Hal itu disampaikan Event Manager MXGP, Andy Stein, seusai menggelar rapat pertemuan dengan Wali Kota Semarang, Hendrar Prihadi; Ketua Ikatan Motor Indonesia (IMI) Jateng, Kadarusman; Direktur PT Arena Sirkuit Internasional, Judiarto, dan Wali Kota Pangkalpinang, Muhammad Irwansyah di Balai Kota Semarang, Senin (2/7/2018).

“Ini akan menjadi tropical race [balapan bertema tropis] yang sangat indah. Kota Semarang juga sangat cantik. Pekan depan akan menjadi perlombaan balap yang sangat menyenangkan,” ujar pria asal Latvia itu dalam siaran pers yang diterima Semarangpos.com dari Humas Pemkot Semarang, Senin.

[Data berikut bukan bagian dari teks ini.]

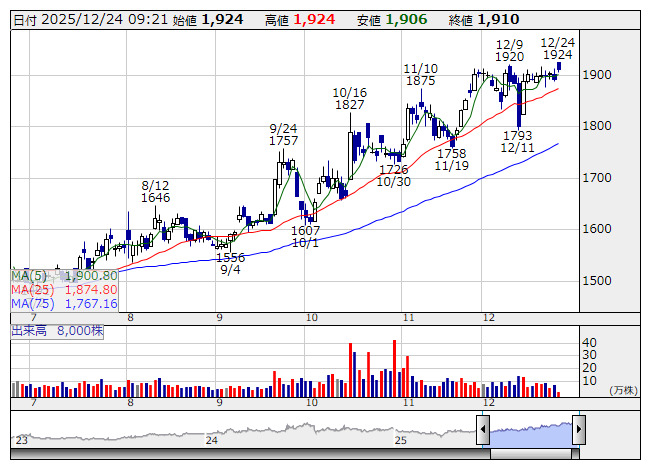The height and width of the screenshot is (470, 653).
Task: Select the MA(75) moving average legend entry
Action: (x=64, y=303)
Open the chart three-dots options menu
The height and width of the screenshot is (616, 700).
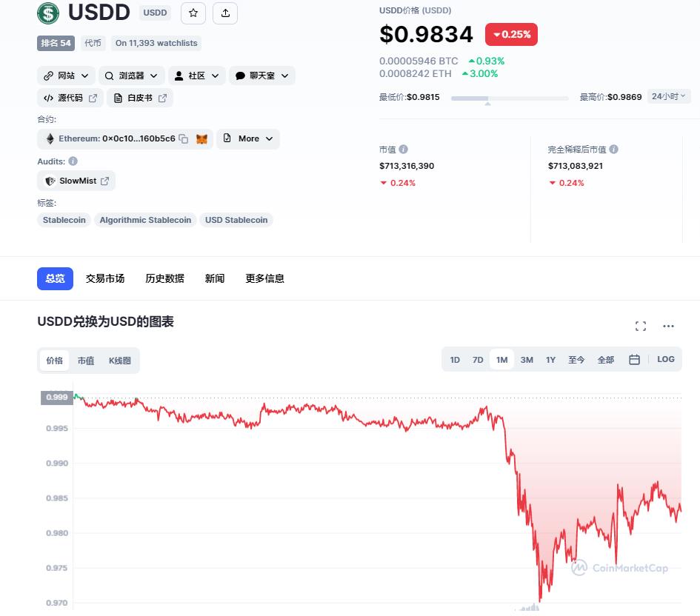pos(668,326)
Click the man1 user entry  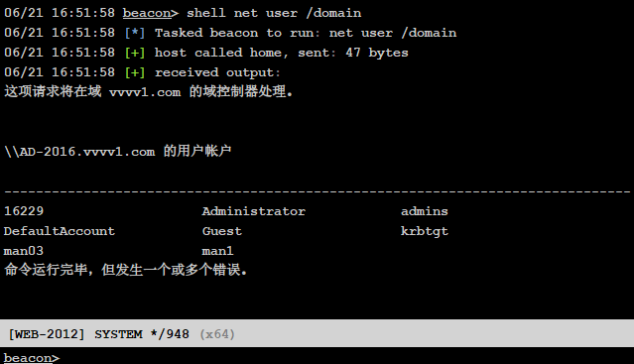(217, 251)
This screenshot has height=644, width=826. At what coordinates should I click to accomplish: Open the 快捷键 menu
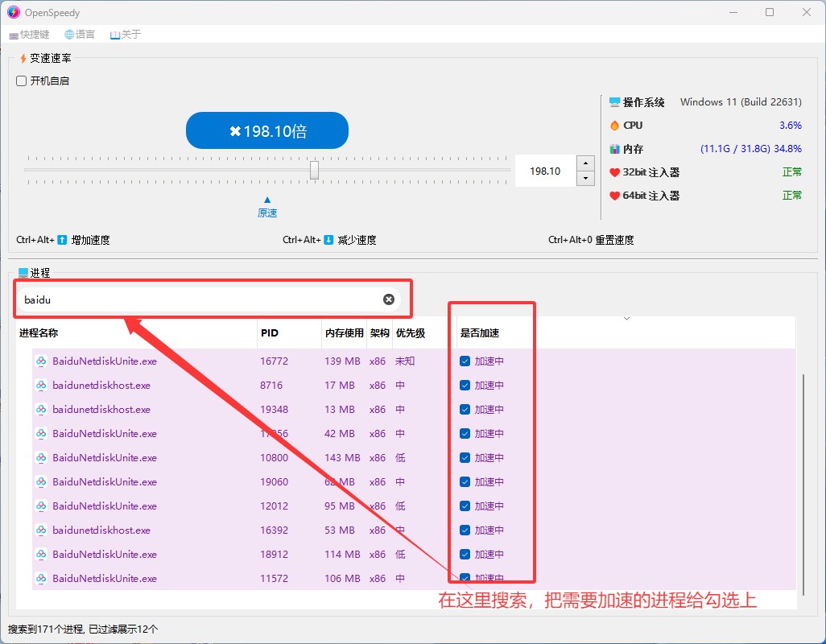point(30,35)
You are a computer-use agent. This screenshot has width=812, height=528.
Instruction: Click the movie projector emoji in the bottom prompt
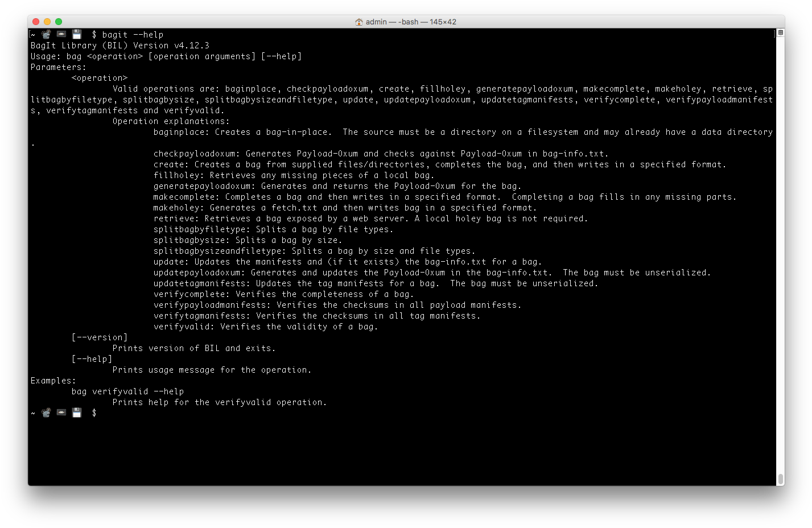pyautogui.click(x=46, y=412)
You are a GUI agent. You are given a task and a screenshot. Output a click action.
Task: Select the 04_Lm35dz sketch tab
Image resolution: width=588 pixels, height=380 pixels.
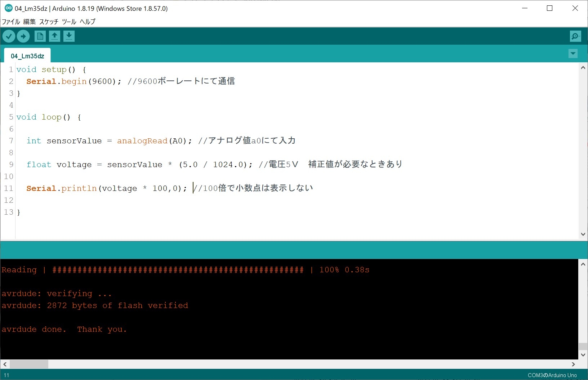(27, 56)
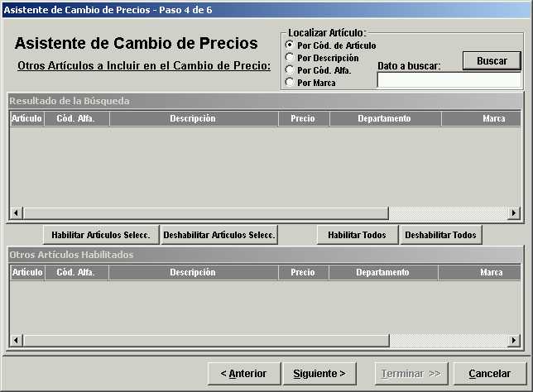The width and height of the screenshot is (533, 392).
Task: Advance with the Siguiente button
Action: (x=319, y=374)
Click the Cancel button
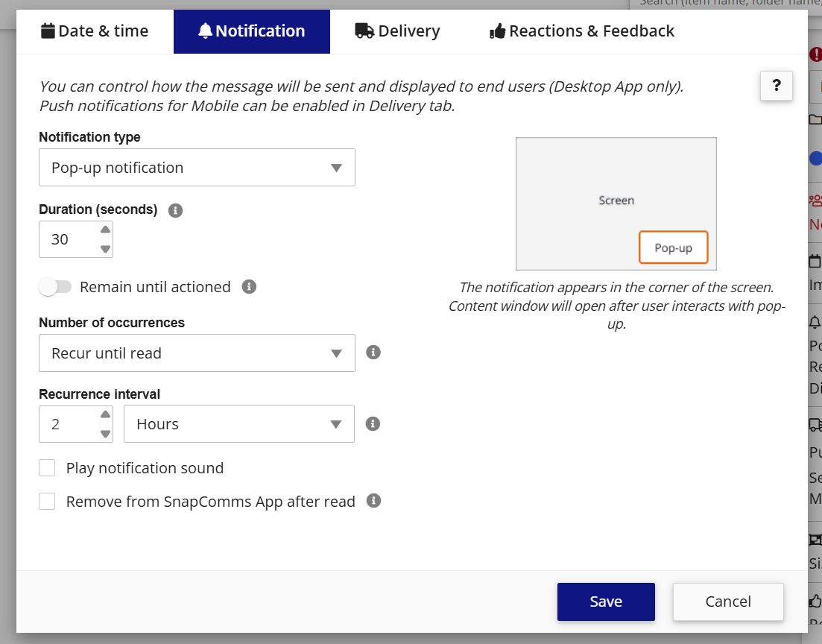Screen dimensions: 822x644 coord(727,602)
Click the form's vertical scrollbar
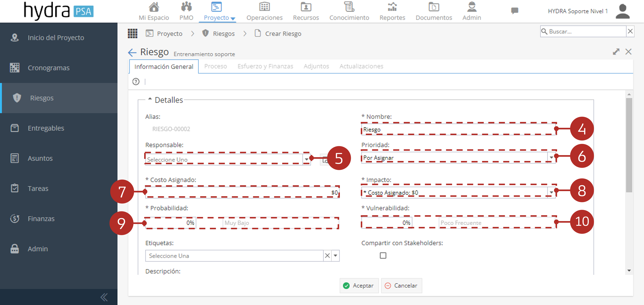644x305 pixels. coord(629,145)
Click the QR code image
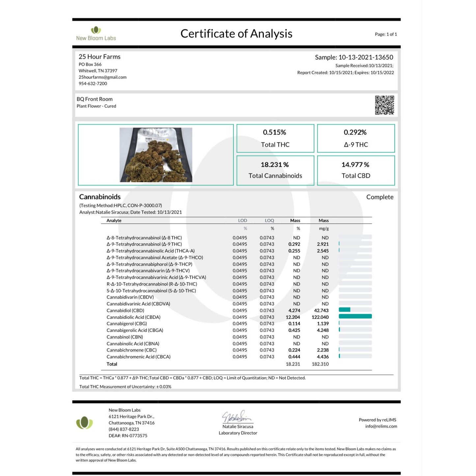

Ajang balap motocross MXGP  di Kota Semarang memang akan digelar dalam suasana yang tropis. Hal itu dikarenakan sirkuit balap yang dibangun di kawasan Bukit Semarang Baru (BSB), Kecamatan Mijen, itu akan dihiasi tanaman khas daerah tropis, seperti pohon pisang, ketela, dan lain-lain, di beberapa tikungan, baik chicane maupun hairpin.

“Lokasinya dirancang sangat strategis, sehingga penonton dapat melihat keseluruhan arena dari satu tempat berpijak. Beberapa tikungan juga akan dihiasi tanaman khas daerah tropis, seperti pisang. Ini membuat suasananya lebih menarik,” ujar wali kota Semarang yang akrab disapa Hendi.

Hendi memprediksi agenda balap yang akan diikuti ratusan crosser kelas dunia itu bakal ramai penonton. Ia pun siap menambah jalur penjualan tiket MXGP Seri ke-13 di Kota Semarang itu baik secara online maupun offline.

“Dalam sisa waktu sekitar lima hari, kami akan berusaha memaksimalkan pelayanan permintaan masyarakat yang antusias untuk menonton MXGP di Semarang. Oleh karena itu, kami mendorong adanya penambahan jalur pembelian tiket melalui kerja sama dengan bandara, maskapai penerbangan, serta penyedia jasa pembelian tiket baik secara offline dan online,” tutur Hendi.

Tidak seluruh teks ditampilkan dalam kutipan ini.